Tobacco-linked organisations and executives fail to declare interests to TGA vaping inquiry

Tobacco-linked organisations and executives fail to declare interests to TGA vaping inquiry

Known links to tobacco multinationals and vaping lobby groups omitted in submissions to federal government consultation on reform.

Organisations and executives with known links to big tobacco and vaping companies have failed to declare them in submissions to a major government consultation on vaping reforms aimed at protecting children from nicotine addiction.

The submission of the Australian Association of Convenience Stores (AACS) chief executive, Theo Foukkare, to the Therapeutic Goods Administration’s vaping reforms consultation on behalf of the AACS states “no” in response to the question: “Have you or your organisation ever received services, assistance or support (whether monetary or non-monetary in nature) from the tobacco industry and/or e-cigarette industry?”

Foukkare is a former consultant for big tobacco, having joined the graduate program with British American Tobacco (BAT) manufacturer Rothmans International in the late 1990s. The AACS has had major tobacco companies as its members, lobbying alongside tobacco companies to prevent plain packaging laws for cigarettes.

The AACS wants vaping laws weakened by moving away from a prescription-only model.

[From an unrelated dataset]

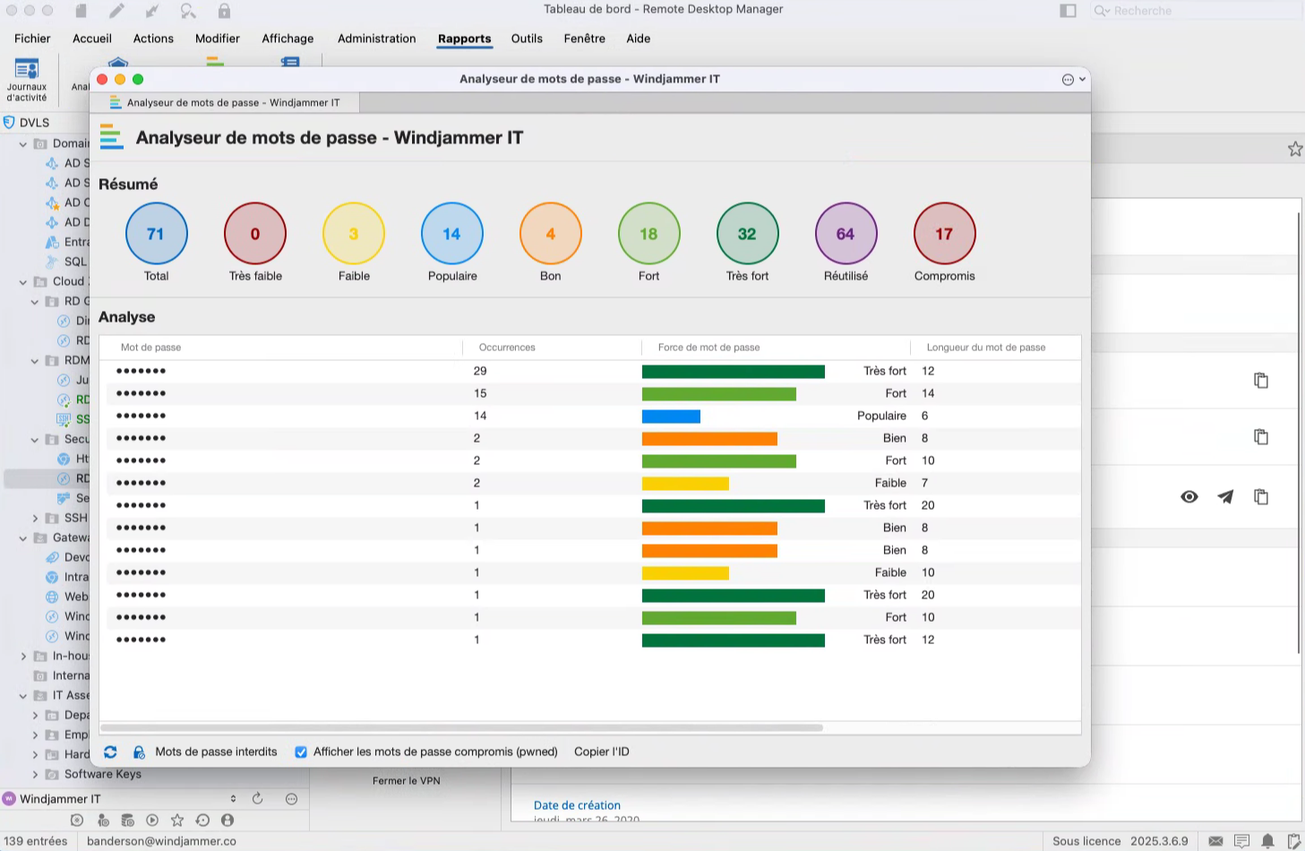
Task: Click the envelope icon in status bar
Action: tap(1215, 841)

They want vaping products to be available in a similar way to cigarettes, with adults able to provide ID to buy regulated vapes with strict electrical safety and ingredient standards from licensed retailers.

Foukarre also answered “no” to the questions about whether he or his organisation had ever provided support to vaping or tobacco companies, despite membership with the AACS entitling tobacco suppliers to perks such as free advertising and tickets to industry events.

Foukarre told Guardian Australia that he did not declare his history with tobacco because “I’ve always been open about the graduate role I had with British American Tobacco over 20 years ago. That information is publicly available on my LinkedIn page and has been published in almost every news article that I have been quoted in since taking on the role as CEO of AACS.”

He admitted the AACS receives funding via a membership fee from the tobacco industry. He did not say why this was not declared in the AACS submission, but said the amount received from tobacco companies via membership is not “major funding”.

Meanwhile Delon Human, the head of pro-vaping group Health Diplomats, did not declare the full extent of his links to vaping and big tobacco companies.

Human, a GP who supports vaping to help people quit smoking, stated in his submission: “I have spoken at the Global Tobacco and Nicotine Forum, where expenses were covered and advised pharmaceutical companies … Currently no contract with any nicotine company whatsoever.”

But he did not mention his role as president and CEO of Health Diplomats despite the organisation’s website stating: “Our current work, in advancing tobacco harm reduction policies, science and products, is in partnership with Nicoventures, a subsidiary of the British American Tobacco company.”

Human did not respond to requests from Guardian Australia for comment. In February, Michael Kauter – a former deputy director of the Nationals and a key lobbyist for the tobacco industry – added Health Diplomats to the federal lobbyist register as one of his clients.

Research group Tobacco Tactics from the University of Bath found that Human has collaborated with BAT. Human’s 2010 pro-vaping book on tobacco harm reduction, Wise Nicotine, received funding from the tobacco multinational, according to the foreword of the book, which also states that “the statements, findings, conclusions and recommendations contained in the book were developed independently of BAT”.

Meanwhile a submission from the Reason party leader, Fiona Patten, who supports greater access to vaping products for those trying to quit smoking, did not state that she has spoken at the tobacco industry-funded Global Tobacco and Nicotine Forum. Patten submitted her response via email and did not use the submission portal on the TGA website where any conflict of interest needed to be declared. Her office has been contacted for comment.

Guardian Australia understands the TGA will be retrospectively asking those who submitted responses via email to declare any conflicts of interest. A TGA spokesperson said: “The TGA is aware of examples where the conflict of interest declarations made by submitters do not appear to be correct. We are considering what action can be taken in relation to those submitters.”

Prof Simon Chapman, a tobacco control expert at the University of Sydney, told Guardian Australia: “Declarations to government inquiries should carry the same penalties as lying under oath.”

Like the majority of public health experts, Chapman’s submission to the vaping consultation supports ending the personal importation scheme and only allowing accredited pharmaceutical wholesalers to import the products. It also supports banning the importation of all vaping products whether they contain nicotine or not, except to pharmacies.

“Ensuring that a large cohort of adolescents becomes nicotine dependent has long been the sine qua non [essential condition] of the tobacco industry’s assessment of its future viability,” his submission read.

“It is hugely regrettable that the number of prosecutions undertaken against those flagrantly breaking the law and selling nicotine vaping products has trickled along at almost homeopathic proportions compared with the huge number of nicotine vaping product outlets (shops of many sorts) and online.”

On Thursday afternoon, the TGA advised the government that of the almost 4,000 submissions to its vaping reform consultation, an “overwhelming” number of health experts and authorities support tightening border controls, with many wanting an import ban on non-nicotine vaping products as well.